### Exercise material

--- --- ---

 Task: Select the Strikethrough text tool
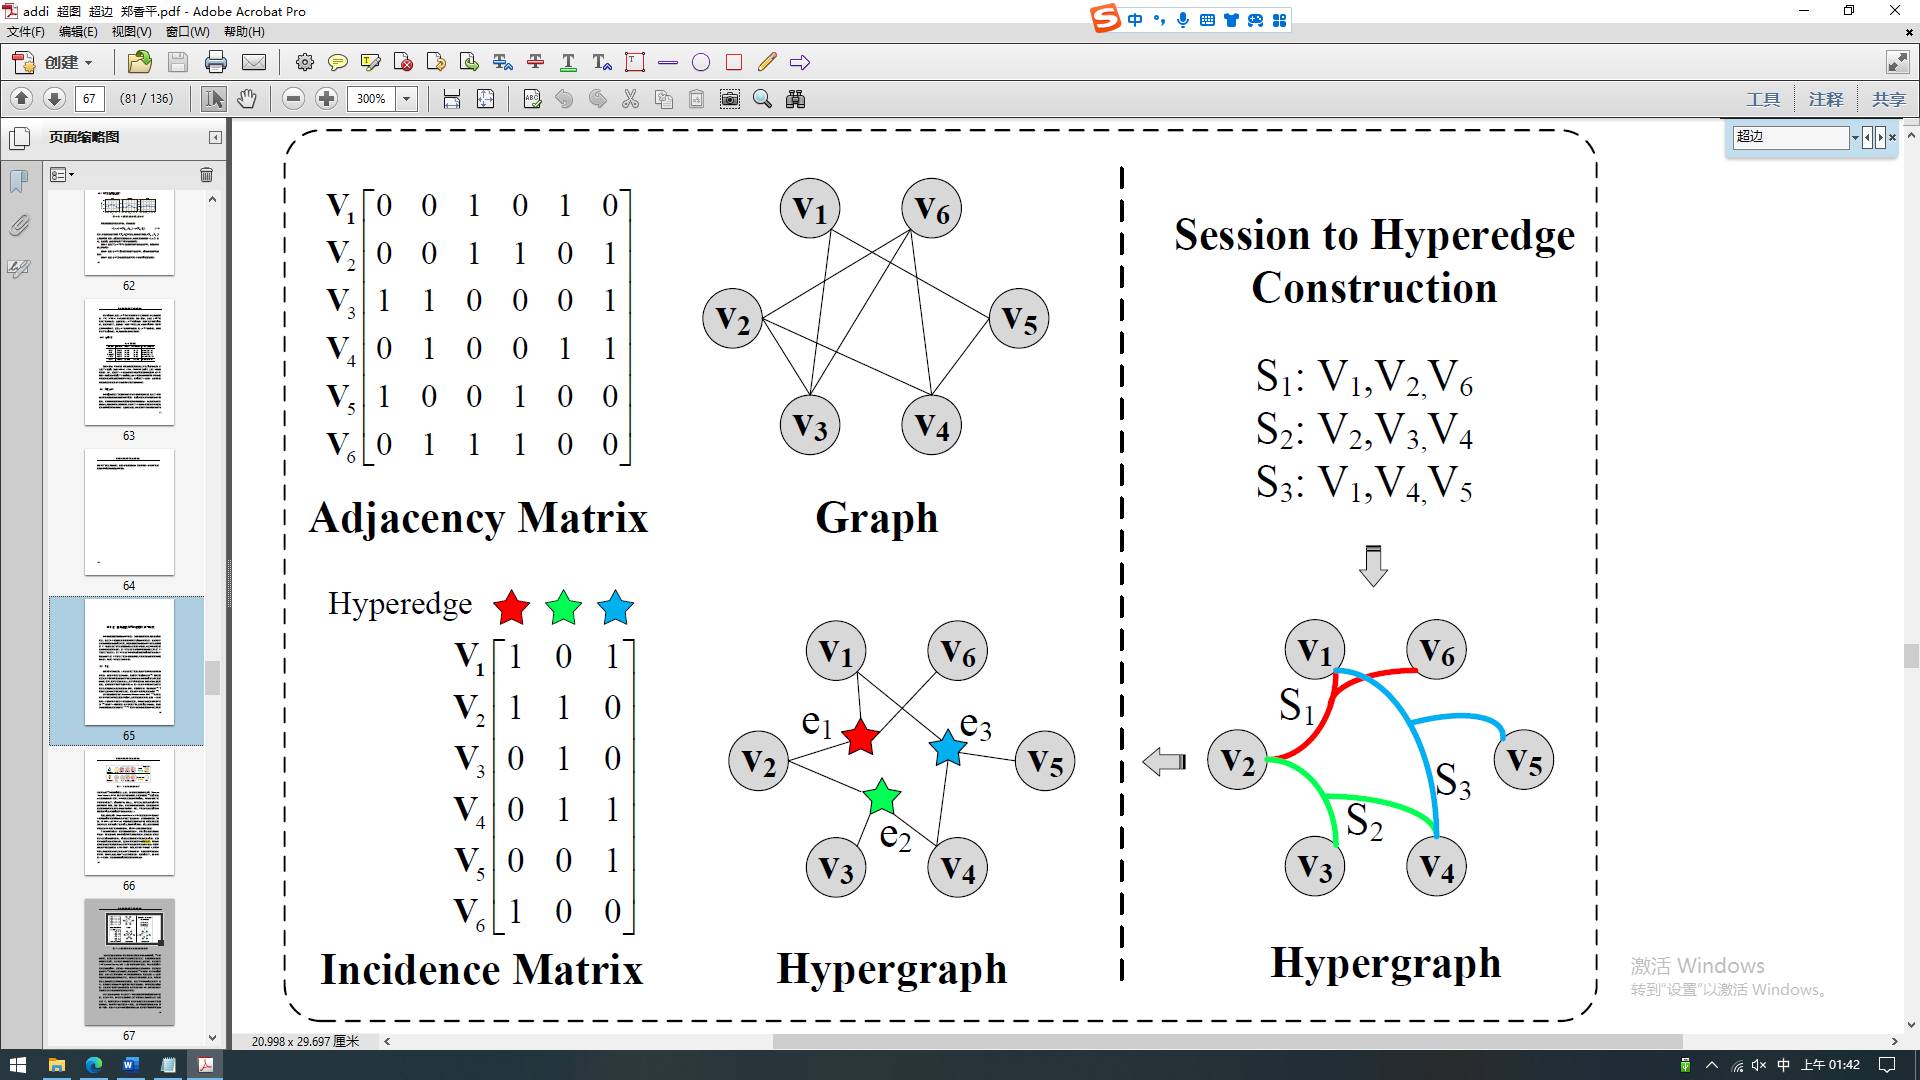pos(535,62)
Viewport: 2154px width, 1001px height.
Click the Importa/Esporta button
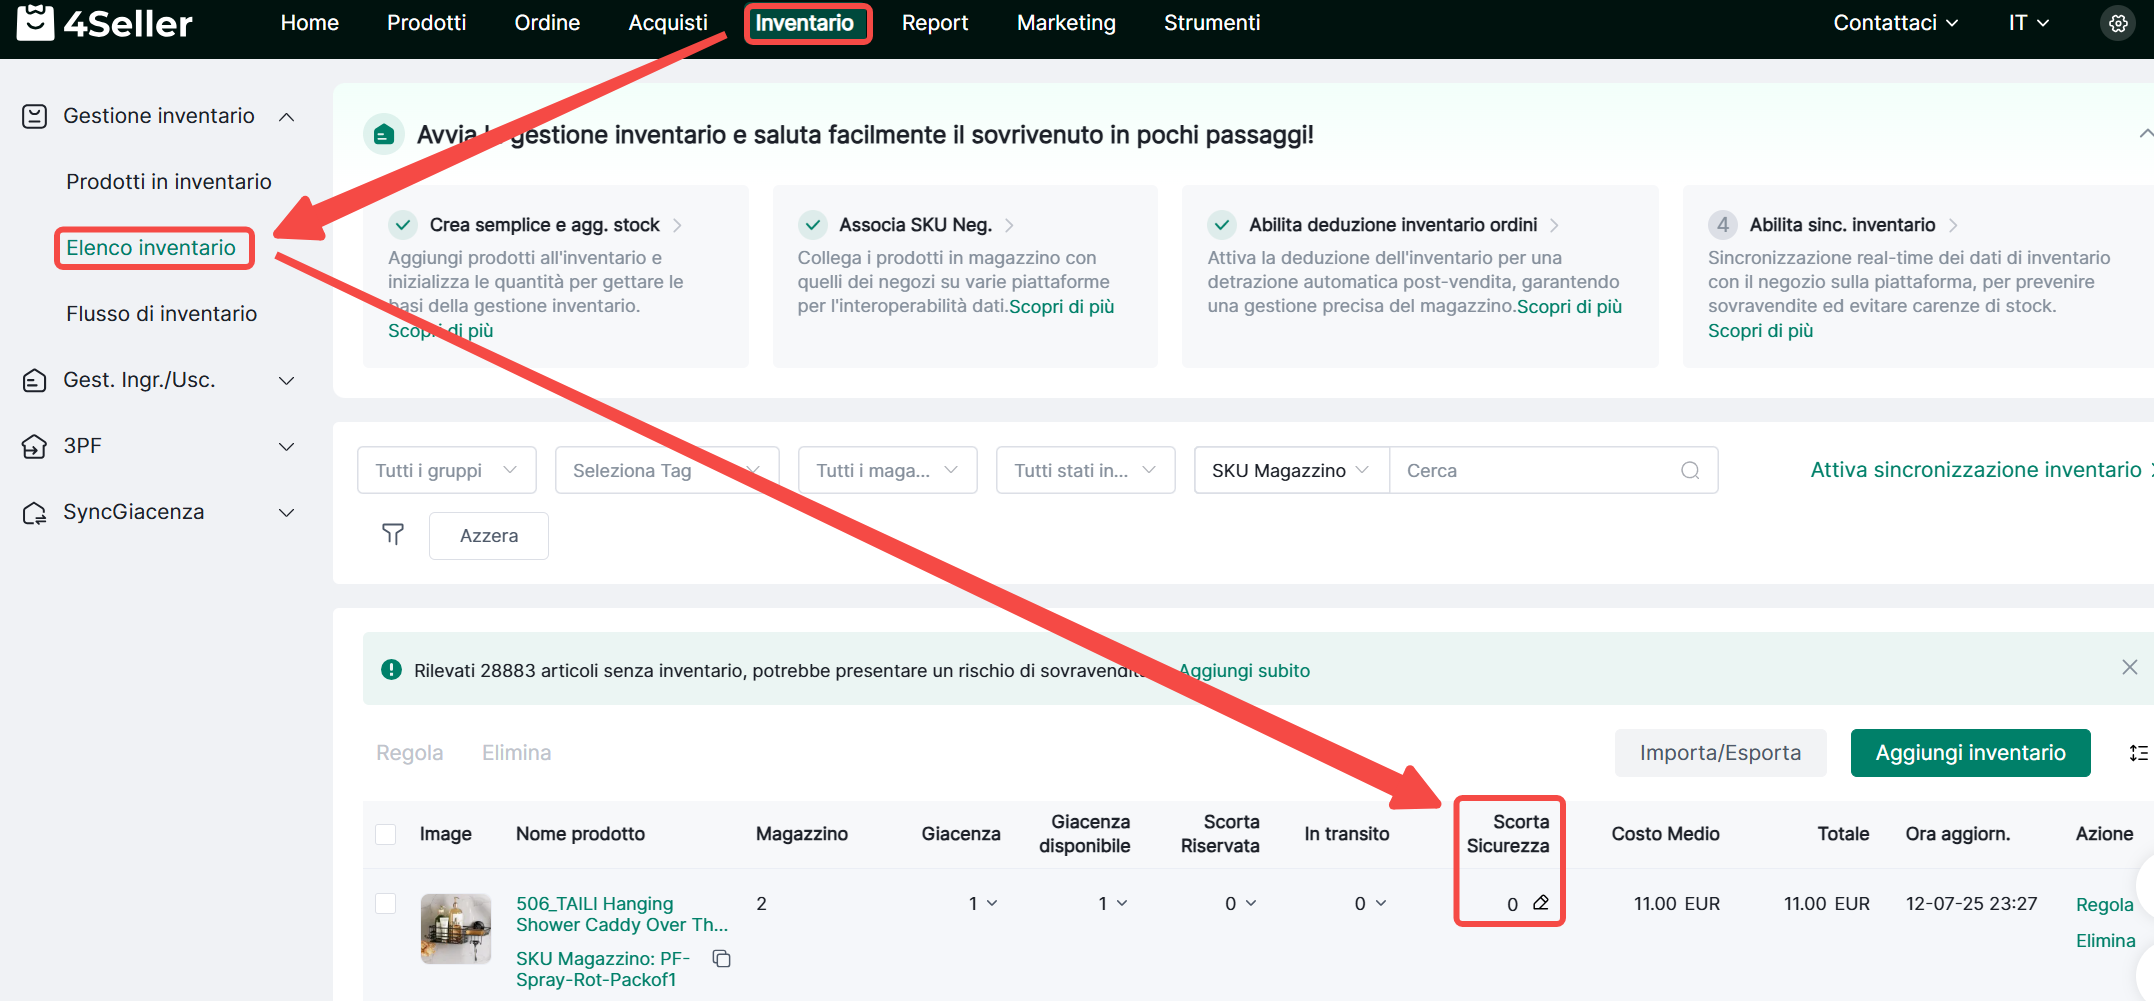1719,753
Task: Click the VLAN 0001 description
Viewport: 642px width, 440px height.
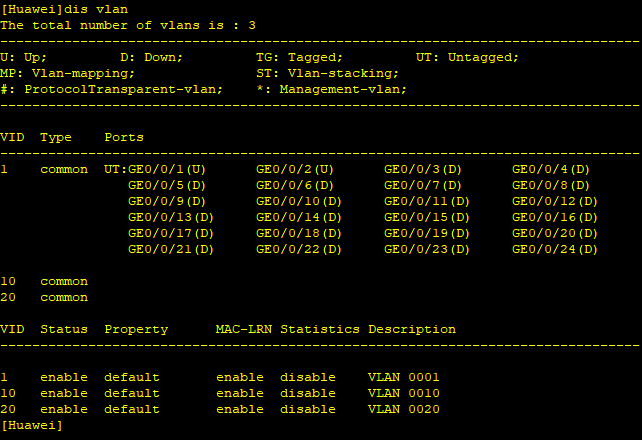Action: click(x=404, y=377)
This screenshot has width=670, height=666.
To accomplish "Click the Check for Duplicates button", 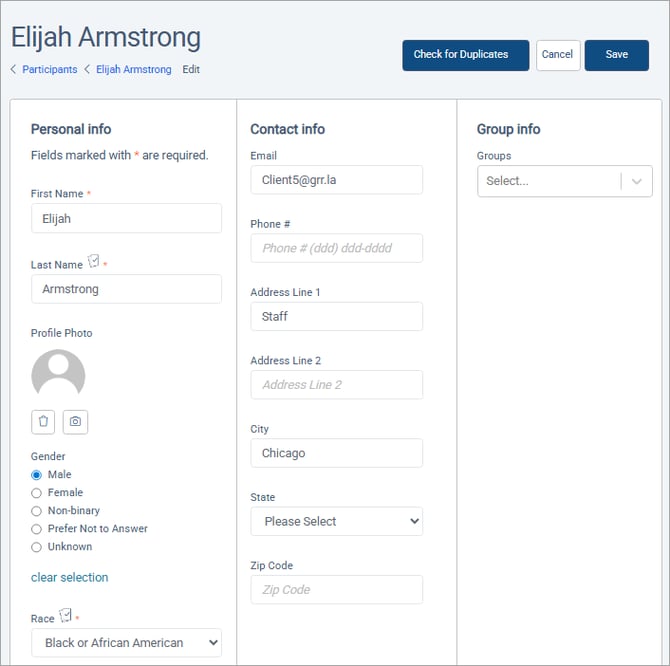I will pos(465,55).
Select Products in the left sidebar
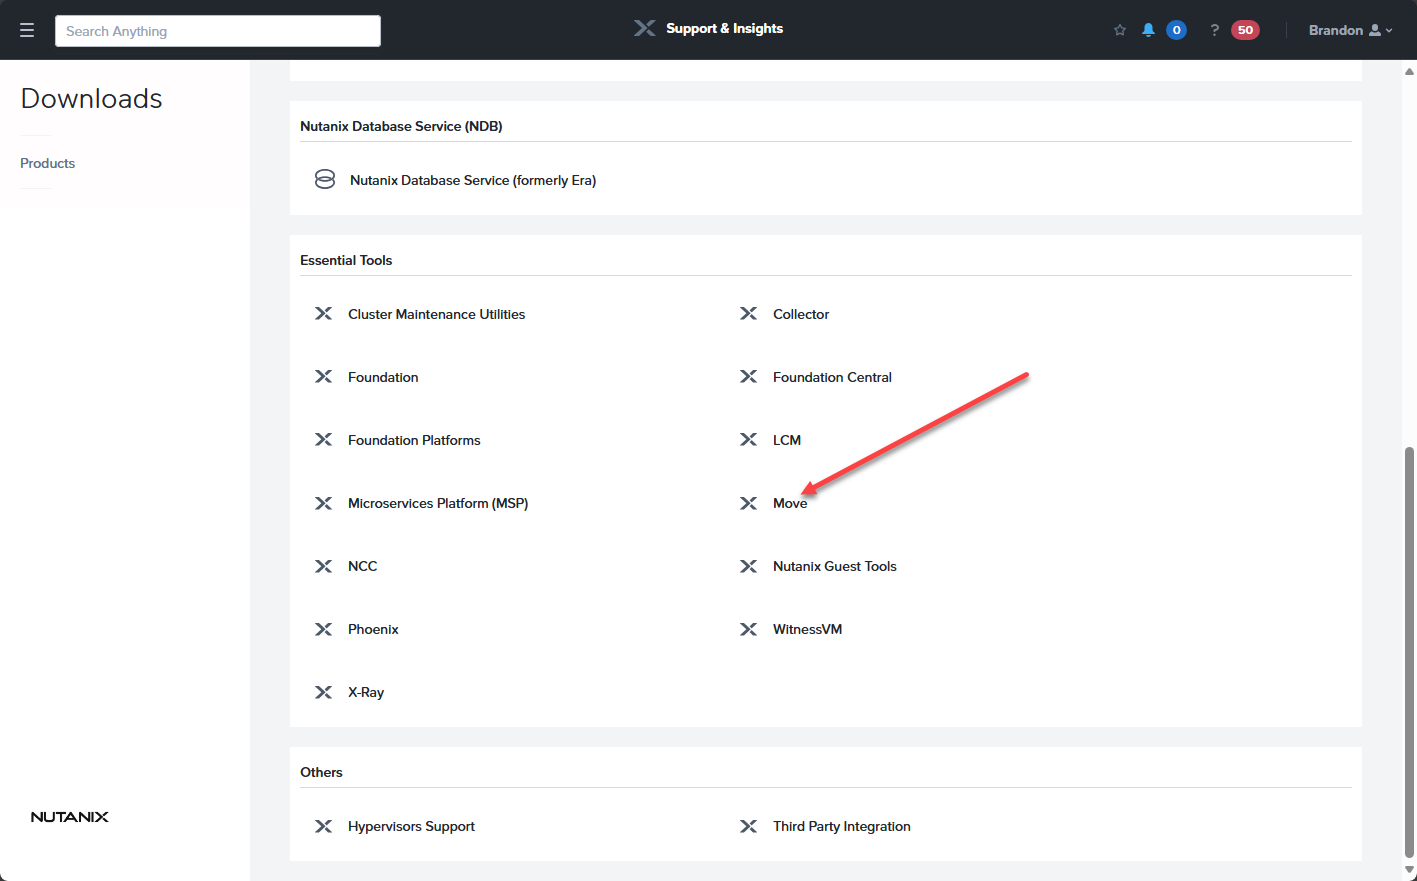The image size is (1417, 881). click(x=48, y=163)
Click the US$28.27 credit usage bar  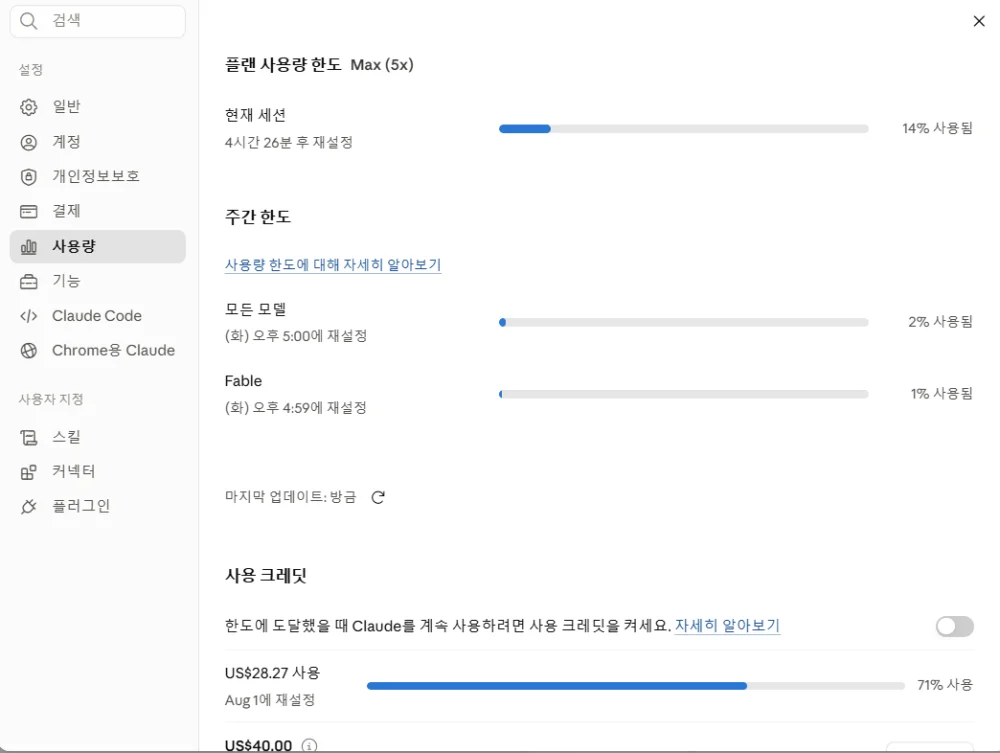pyautogui.click(x=636, y=686)
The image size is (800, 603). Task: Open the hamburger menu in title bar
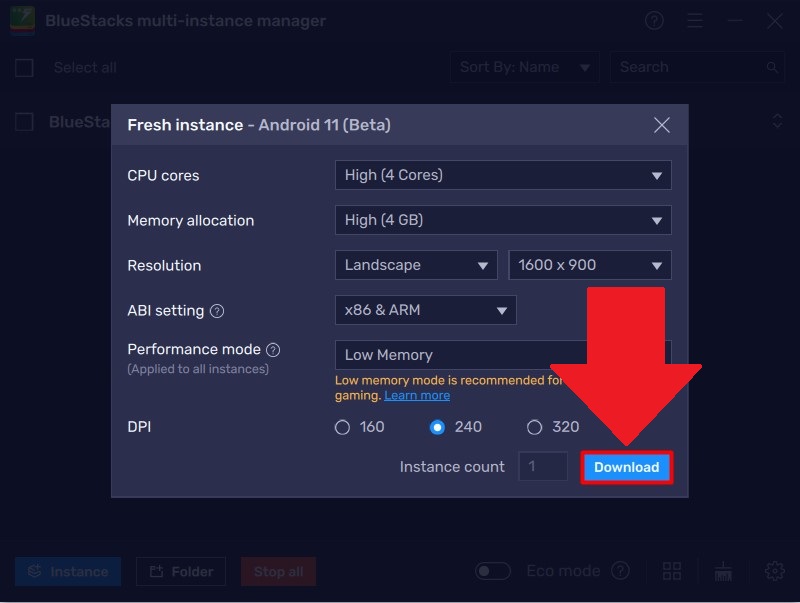click(x=695, y=21)
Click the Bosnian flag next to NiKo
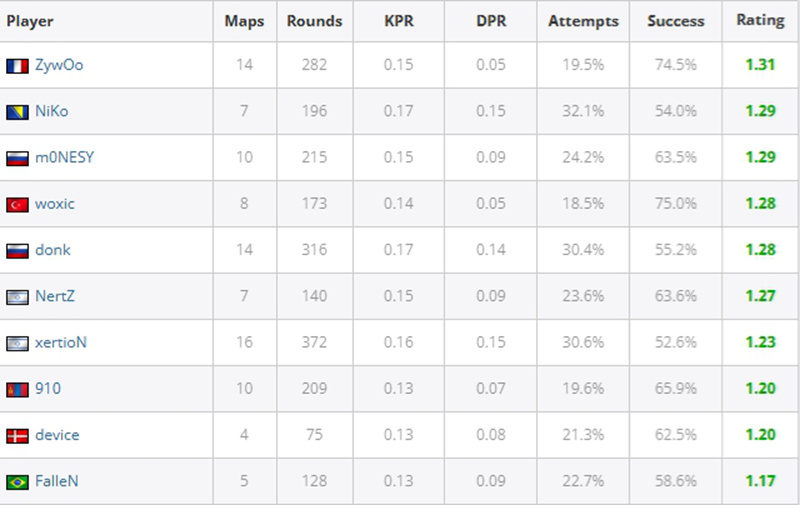This screenshot has height=505, width=800. click(x=17, y=112)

--- --- ---

### Short problem
Turn the entries into a JSON list of strings, one string per line and no blank lines, starting at the line that contains "The image size is (800, 603)." and ending with the last line of the entries. Leave the pictures out.

### Response to the task
[
  "The image size is (800, 603). Task: Open the hamburger menu in title bar",
  "click(x=695, y=21)",
  "Click the Bosnian flag next to NiKo",
  "This screenshot has height=505, width=800. click(x=17, y=112)"
]